Most promising is that during this bit we finally get the Neil Tyson we all know and love: The passionate guy from Hayden Planetarium rather than the slow, monotonous host of Cosmos. My advice is obviously far too late but stop trying to be Carl Sagan, most of your audience never watched his show. Treat every topic with the same enthusiasm you treat space. You can talk fast, 80 percent of your audience is using a tablet while they are watching you anyway. Talking slowly just makes people bored and want to move on.

People can be picky about specifics but there are 13 episodes of this show and, if I were making it, Hooke, Wren, Boyle, Newton and Halley would merit a whole 44 minutes of their own. If someone coughed up the budget, I'd go even farther than that: Halley should have his own weekly TV series and you get some sense of why in this episode of Cosmos. Without Halley and his clever navigation of prickly personalities, there was no De Motu Corporum in Gyrum and therefore no Principia.
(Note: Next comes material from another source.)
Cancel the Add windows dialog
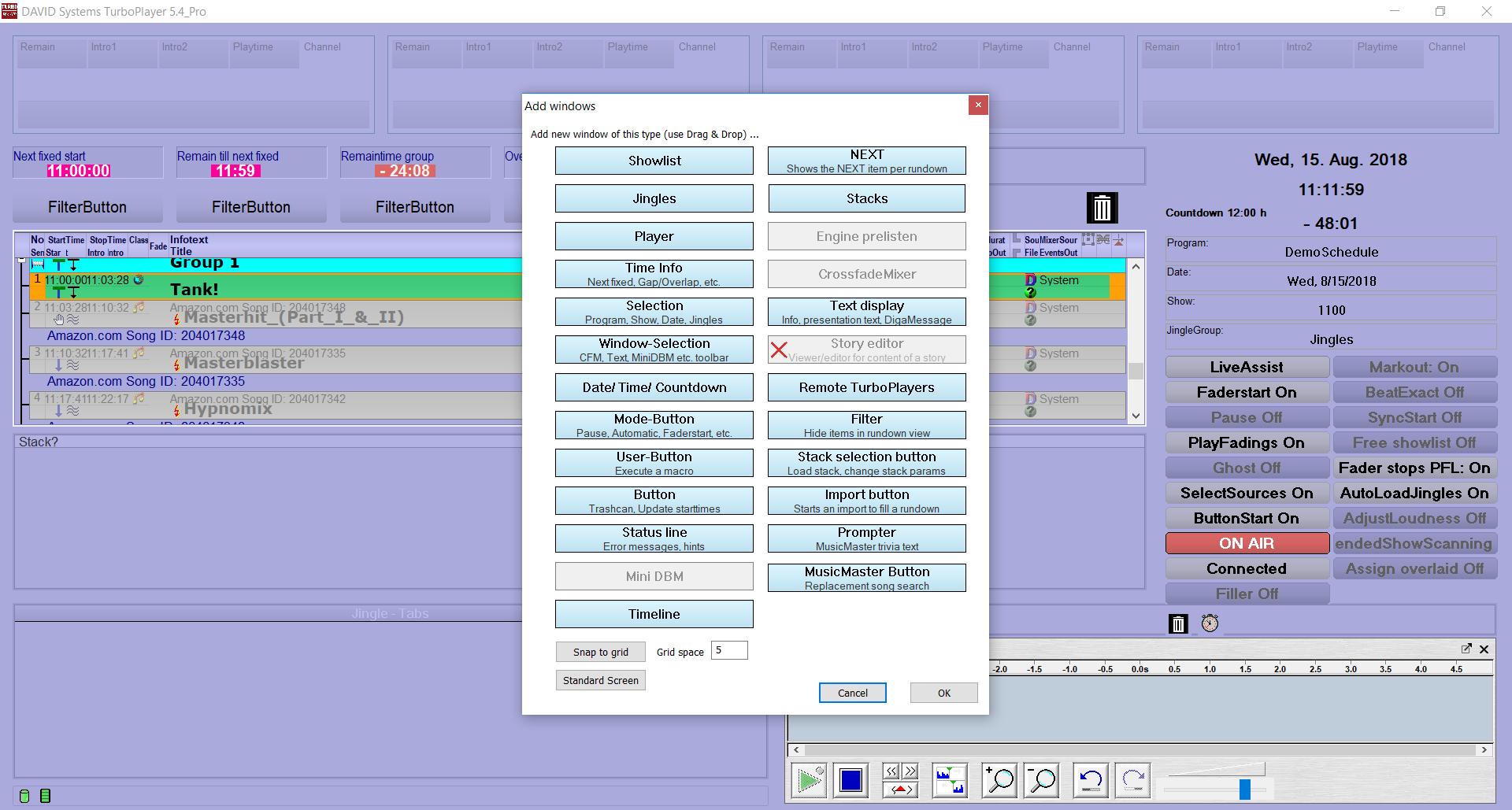1512x810 pixels. pyautogui.click(x=852, y=693)
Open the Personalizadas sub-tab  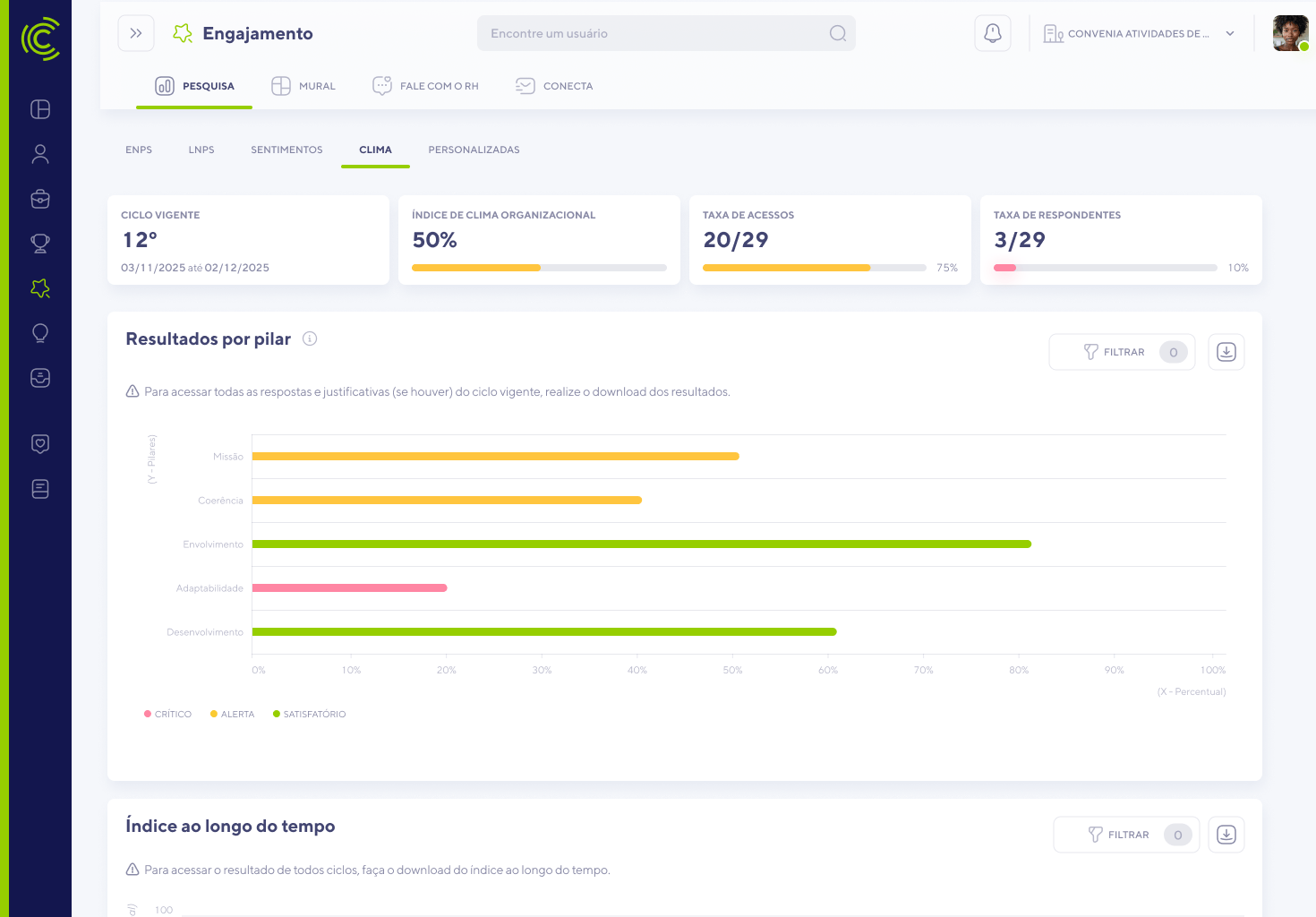click(474, 150)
Get Jonathan Rhys-Meyers to star in it, that vampire show he's in is stupid.

Ratings may be declining but it only takes some back-to-back quality for that to turn around. Television events rarely happen right out of the gate. And don't saddle the show with unrealistic expectations. It is not going to turn anti-GMO and anti-energy people into fans of science and it won't turn religious people into atheists. But if the latest episode is an indication, they can at least tell a good story.